On PPE supplies in the city, in the week of 6 April, the advice from officers at the council was that no council run service have run out of PPE stock. Supplies were low but not to the extent that this was affective services. Supplies were being procured and managed centrally through government and the city received emergency supplies into the Brighton Centre on the night of 6 April. These included aprons, masks, eye goggles, gloves. Hand sanitiser was procured separately. This inventory was being managed by officers and distributed according to need.
A further supply drop into the Brighton Centre took place on Good Friday, and the city officers have again emphasised that the city has a good supply of PPE. Government is setting up a clipper service to ensure future supplies and the city can continue to rely on the national drop service in the meantime.

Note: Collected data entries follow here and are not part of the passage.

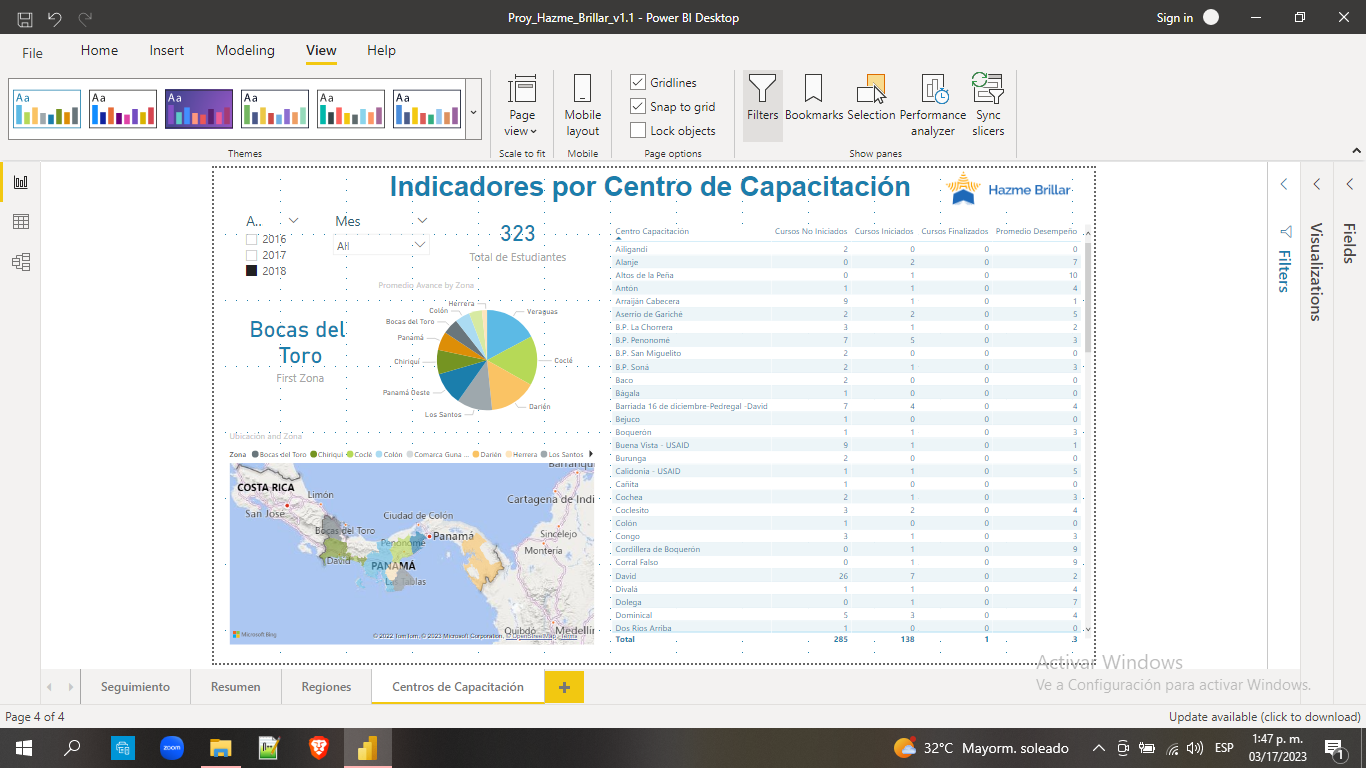Expand the Themes gallery arrow
1366x768 pixels.
tap(473, 112)
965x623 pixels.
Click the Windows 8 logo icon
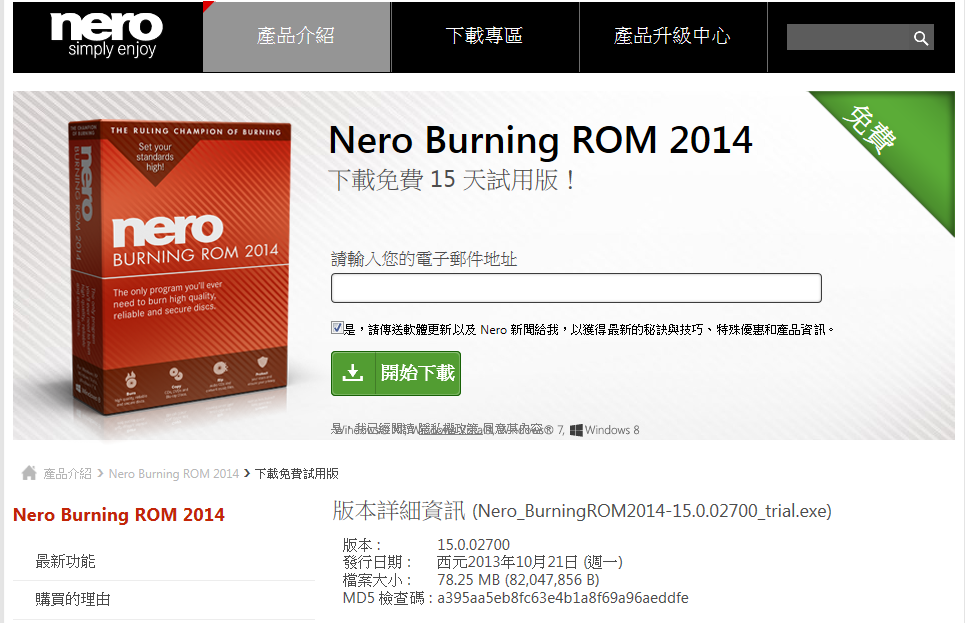coord(576,430)
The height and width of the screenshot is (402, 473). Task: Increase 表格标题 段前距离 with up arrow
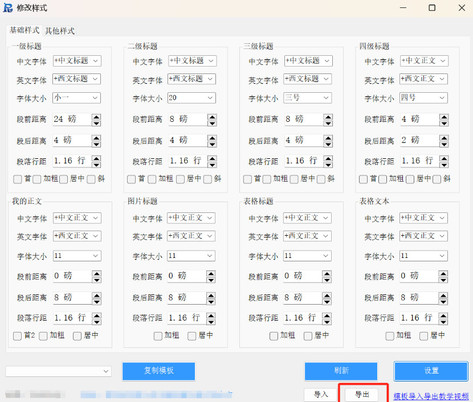click(327, 273)
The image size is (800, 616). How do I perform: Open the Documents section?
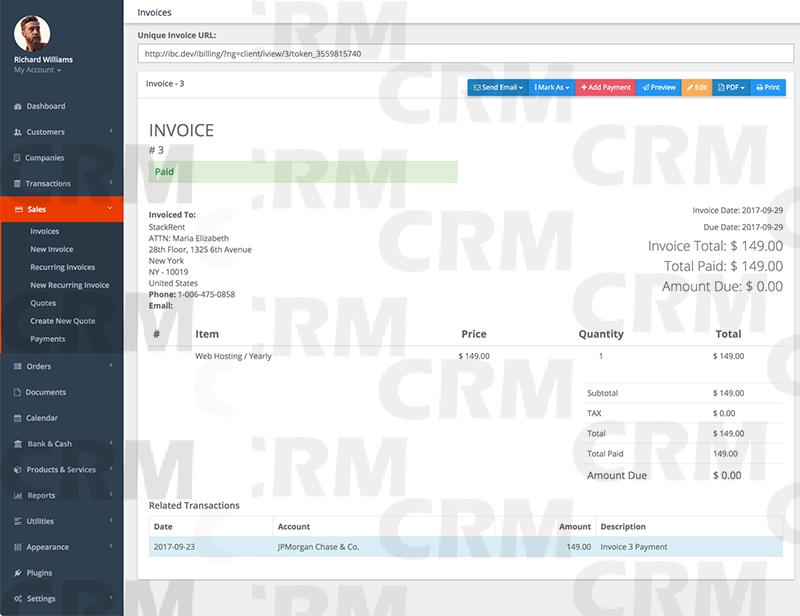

Another area of concern for councillors and officers are Care Home in the city, especially given the headlines in the press in recent days, in the city and nationally. What I would say at this point in time is that the headlines in our own press in the city, and in the national ones, such as the Independent, will not stand up to scrutiny given the evidence available through numbers. I believe that they were right to highlight an issue, but I also strongly believe that they were wrong to peddle stories without evidence to back these up.
Death is never an easy thing to deal with for anyone involved. Not even for the statisticians. As a local councillor, I have been consistently asking for clarity around the number of deaths from COVID19 in the community, that is, apart from hospital deaths. How these are reported cuts across multiple organisations and in that respect is unfortunate. Within the community, only 2 numbers of deaths relating to COVID19 were reported up to the week of 6 April. What we know for certain is that hospital deaths in the city from COVID19 have increased sharply over the past few days, increasing from 14 reported on 7 April to 60 reported on 16 April.
In broad terms, death data remains of poor quality in local authority areas, and we do not yet have reliable data on Care Home deaths. What we do know is that Care Homes in the city are not accepting new admissions from hospitals if they have not been tested first so their population remains more or less stable.
Having looked into the Care Home population in England, he Care Quality Commission says there are 15,517 residential and nursing homes providing support for older and disabled people in England, with an estimated 457,361 beds available. Death data for this population varies between 1,000 noted by Care England versus the 217 pan England data (not split by local authority) noted in Office for National Statistics figures released up until 3 April 2020. Across England, care home residents and social care staff with coronavirus symptoms are going to be tested as capacity increases. More than one thousand care workers have already been checked across the country.
In Brighton and Hove, the Care Quality Commission also capture data of all care homes in city with respect to the number of beds. Due to the way that Care Homes beds are managed with both self-funding and LA funded clients it is difficult to ascertain the total number of vacancies. We know from the CQC data that the current total number of Residential and Nursing homes and beds in city is 92 care homes, 2055 beds. Assuming a 90% occupancy rate as advised by officers, that gives us 1,800 care home residents across the city. It is in this sector where 2 deaths have been registered so far.
I hope this information contextualises for you some of the support work going on in the city. There will be more to come. Until then, stay safe and well.